Sweets, tea and citizenship

Sweets, tea and citizenship

People have been eating great food.
 

As I enter Mariam’s house, I’m greeted with the familiar smell of baked goods cooking in the kitchen, mixed with the fresh scent of a house just cleaned, as she steers me into our usual meeting place, her front lounge room – where the sun shines through large open windows that look out onto the shopping centre across the road.

It’s now been nearly a year since I started volunteering with the Australian Refugee Association here in Adelaide and about ten months since Mariam and I started to share one afternoon a week talking, eating Syrian sweets and sipping Turkish coffee from her quaint china tea set.

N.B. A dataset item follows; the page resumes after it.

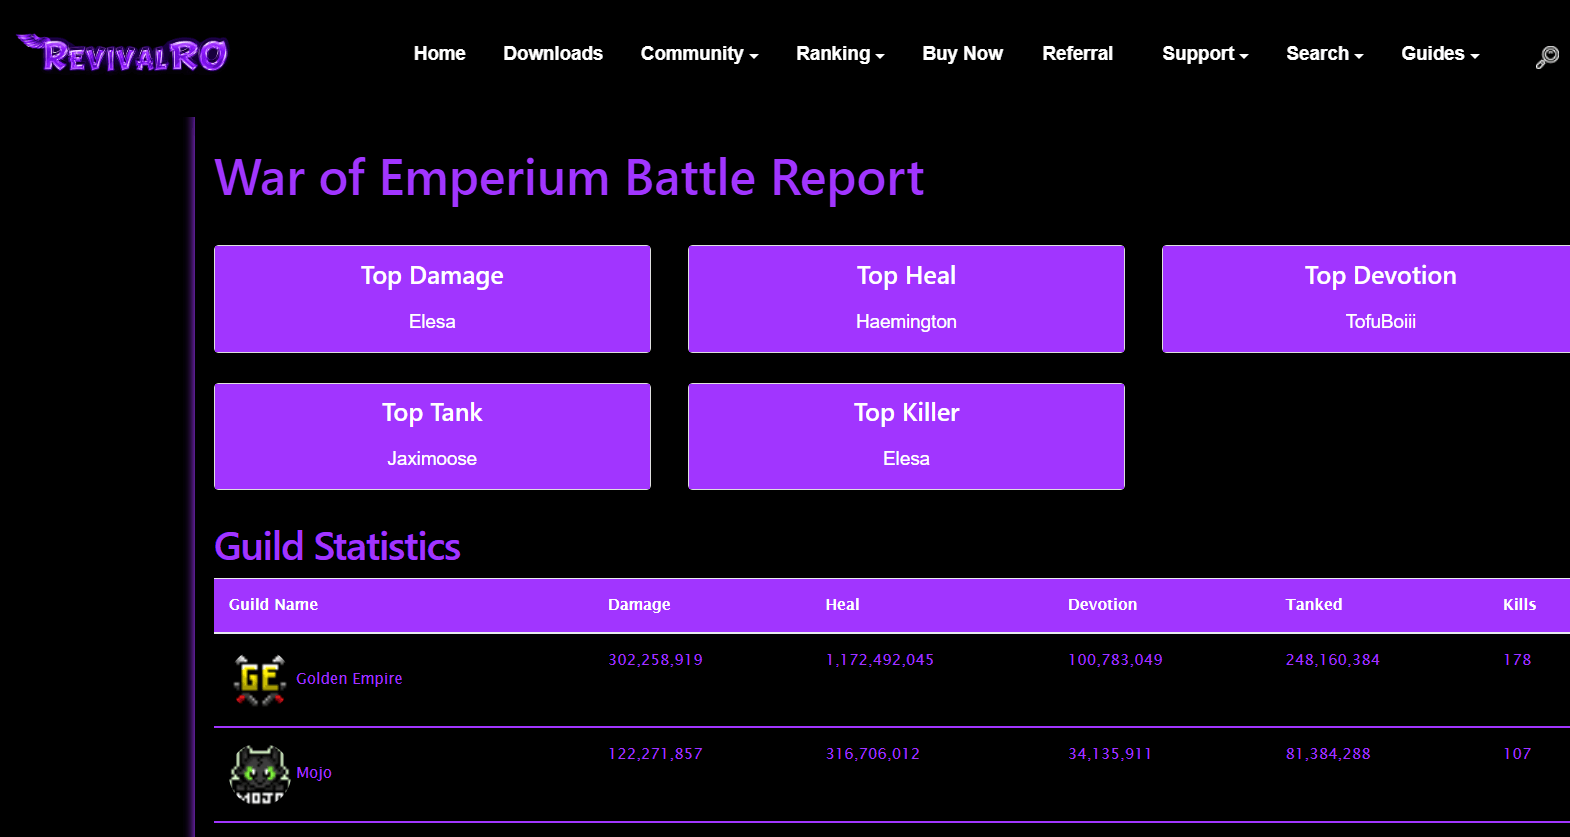This screenshot has width=1570, height=837.
Task: Open the Golden Empire guild link
Action: coord(349,679)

Each visit begins in the same way, finding out what we have each been up to since the last visit, except this time is a little different due to the onset of the COVID-19 pandemic, which has meant our usual visits had been reduced to check –in’s via text message and some shared photos of birthday mile stones that we’d missed.

Visiting Mariam as part of the Social Support Program at the Australian Refugee Association (ARA) began as a desire to do more for those seeking refuge on Australian shores, particularly at a time when the Australian government had decided that hard line border control against asylum seeker arrivals would be adopted.

Our visits began back in September of 2019, with the support of ARA Social Engagement Coordinator, Joni.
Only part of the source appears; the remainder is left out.